The mean and variance of a binomial distribution are 6 and 4 respectively, then n is

To solve the problem, we need to find the value of \( n \) given that the mean and variance of a binomial distribution are 6 and 4, respectively. ### Step-by-Step Solution: 1. **Understand the Mean and Variance of a Binomial Distribution:** - The mean \( \mu \) of a binomial distribution is given by: \[ \mu = n \cdot p \] - The variance \( \sigma^2 \) of a binomial distribution is given by: \[ \sigma^2 = n \cdot p \cdot q \] where \( q = 1 - p \). 2. **Set Up the Equations:** - From the problem, we know: \[ n \cdot p = 6 \quad \text{(1)} \] \[ n \cdot p \cdot q = 4 \quad \text{(2)} \] 3. **Express \( q \) in Terms of \( p \):** - Since \( q = 1 - p \), we can substitute \( q \) in equation (2): \[ n \cdot p \cdot (1 - p) = 4 \] 4. **Substitute \( n \cdot p \) from Equation (1) into Equation (2):** - From equation (1), we have \( n \cdot p = 6 \).

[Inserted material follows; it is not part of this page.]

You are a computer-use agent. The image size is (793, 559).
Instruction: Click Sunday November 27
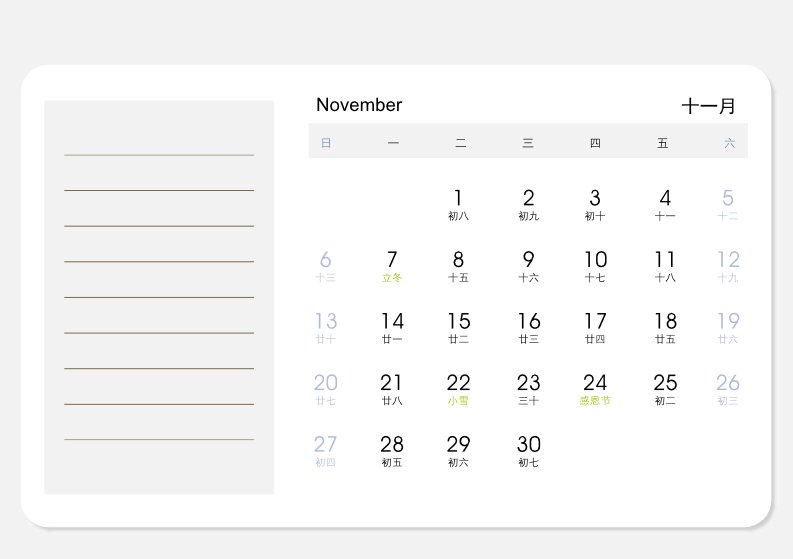pos(325,451)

Substitute this into the modified equation (2): \[ 6 \cdot (1 - p) = 4 \] 5. **Solve for \( p \):** - Rearranging the equation gives: \[ 6 - 6p = 4 \] \[ 6p = 2 \] \[ p = \frac{1}{3} \] 6. **Find \( q \):** - Now that we have \( p \), we can find \( q \): \[ q = 1 - p = 1 - \frac{1}{3} = \frac{2}{3} \] 7. **Substitute \( p \) Back to Find \( n \):** - Now substitute \( p \) back into equation (1): \[ n \cdot \frac{1}{3} = 6 \] \[ n = 6 \cdot 3 = 18 \] ### Final Answer: Thus, the value of \( n \) is \( 18 \).